Gnima Coly Ndiaye, coordinatrice de la Santé de la reproduction au district sanitaire de Sédhiou, confie à SciDev.Net que le produit est fabriqué à base de feuilles de tabac séchées et de racines d’un arbre appelé « Tangora » ou d’autres plantes comme « kankouran mano » ou le « koundinding ».
Selon son récit, certains fabricants y ajoutent de la soude et du beurre de karité et les utilisatrices qui se recrutent désormais dans toutes les tranches d’âge, s’approvisionnent à Kandiénou, un village situé sur la frontière avec la Guinée-Bissau.
Mais la pratique existe aussi ailleurs en Afrique. Pascal Foumane enseignant de gynécologie-obstétrique à l’université de Yaoundé I indique qu’au Cameroun par exemple, les femmes utilisent généralement du tabac, mais aussi de la pierre blanche, des écorces de plantes ou du cannabis pour soi-disant rétrécir leurs parties génitales et ainsi décupler le plaisir sexuel.
Illusion
Un objectif qui ne serait cependant qu’une illusion, de l’avis des chercheurs, médecins et autres experts qui travaillent sur l’appareil génital de la femme et qui reçoivent des patientes s’adonnant à cette pratique.
En ce qui concerne les vertus thérapeutiques prêtées au « tabac vaginal », Omar Ba est formel : « il n’en existe aucune ! ».
Responsable du Programme de lutte contre le tabac au Sénégal, le pneumologue indique que cette forme d’utilisation du tabac, bien connue de ses services, n’a qu’un « effet placébo » sur les utilisatrices.
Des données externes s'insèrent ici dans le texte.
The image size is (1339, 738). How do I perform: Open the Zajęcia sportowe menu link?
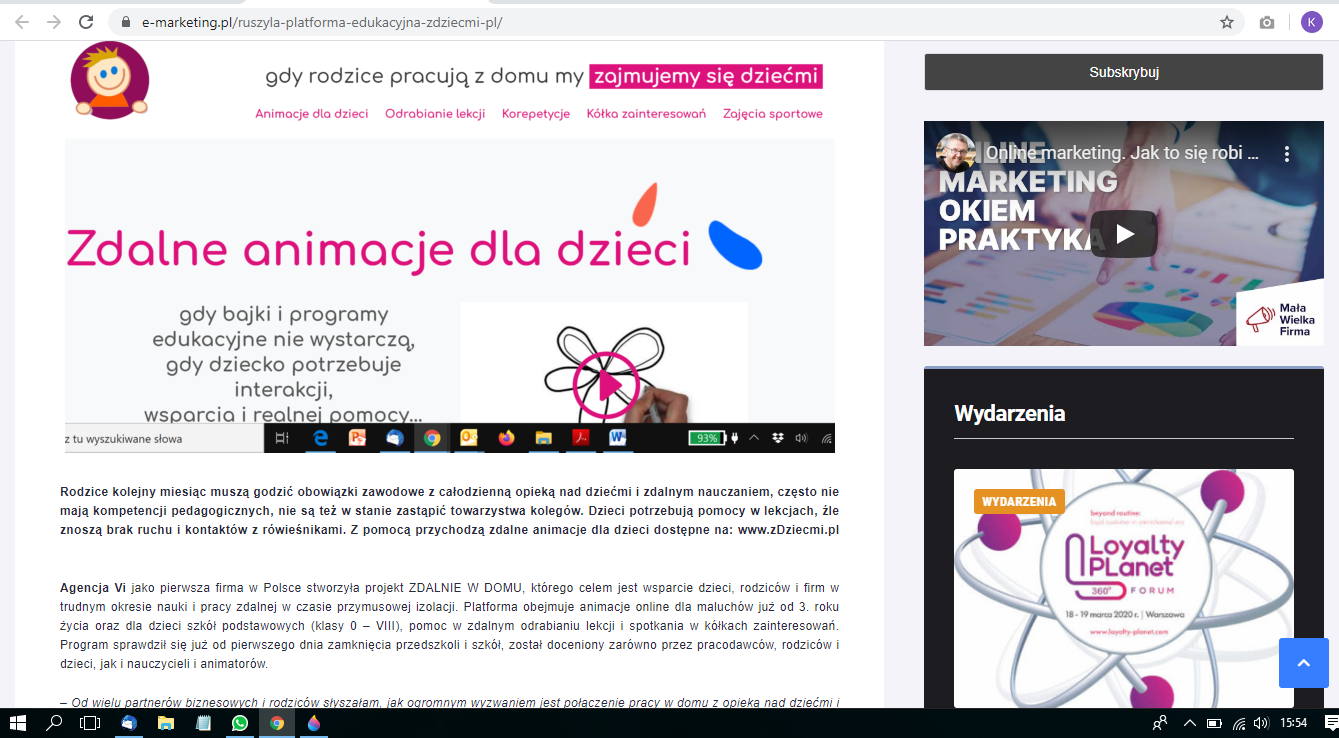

Abdoulaye Diop, gynécologue-obstétricien à Dakar va plus loin en disant que si l’usage de ce produit est autant répandu, c’est parce qu’il donne une sensation de rétrécissement de l’organe génital, en raison de la rétraction réflexe des muscles du vagin au contact de ses composants chimiques.
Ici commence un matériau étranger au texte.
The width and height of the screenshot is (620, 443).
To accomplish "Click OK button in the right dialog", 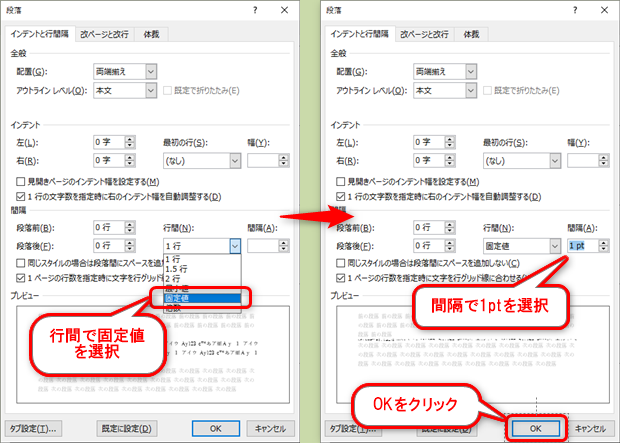I will click(536, 427).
« Or, cette sensation est passagère et trompeuse, parce que la muqueuse vaginale qui est agressée finira par développer des modifications qui sont la porte d’entrée du cancer », précise-t-il.
Sensations de brûlure
Pascal Foumane renchérit en soulignant que « ces produits créent souvent des ulcérations qui, en se cicatrisant, rétrécissent le vagin, le rendent dur et peuvent aller jusqu’à le refermer totalement. Il arrive même que l’écoulement normal des règles devienne impossible », explique l’enseignant à SciDev.Net.
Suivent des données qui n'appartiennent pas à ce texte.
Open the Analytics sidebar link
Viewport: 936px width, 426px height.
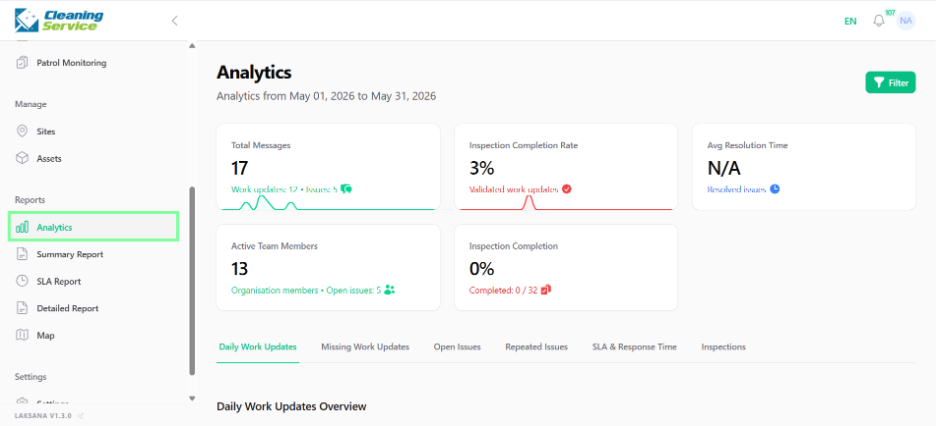tap(94, 227)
Au demeurant, quels que soient les profils et les motifs avancés, la plupart des femmes qui ont utilisé le produit disent avoir ressenti des sensations de brûlures suivies de violents vertiges, de vomissements, d’étourdissements et parfois, d’une perte de connaissance.
« Je ressens constamment des maux de cœur et des douleurs insupportables chaque fois que je mets le produit. Mais une fois l’effet passé, je me sens très bien », témoigne à cet effet Neyba.
Sauf que Gnima Coly Ndiaye du district sanitaire de Sedhiou affirme qu’on ne compte plus les cas de femmes admises aux urgences dans la localité, après avoir perdu connaissance, suite à l’utilisation du « tabac vaginal».
Elle fait savoir que la majorité de ces patientes se font consulter pour des cas d’inflammation du col de l’utérus, du vagin ou d’infections sexuellement transmissibles à répétition.
Lésions vaginales
La coordinatrice de la Santé de la reproduction à Sédhiou raconte avoir reçu en consultation il y a quelques années une femme de 36 ans qui avait un néoplasme[2] du col de l’utérus de stade 3. « C’est plutôt très rare pour son âge », fait remarquer Gnima Coly Ndiaye.
« La même année, j’ai reçu une jeune fille de 25 ans qui avait des lésions vaginales et qui saignait au contact du speculum[3]. Dans les deux cas, elles ont confié qu’elles utilisaient le tabac », ajoute la praticienne.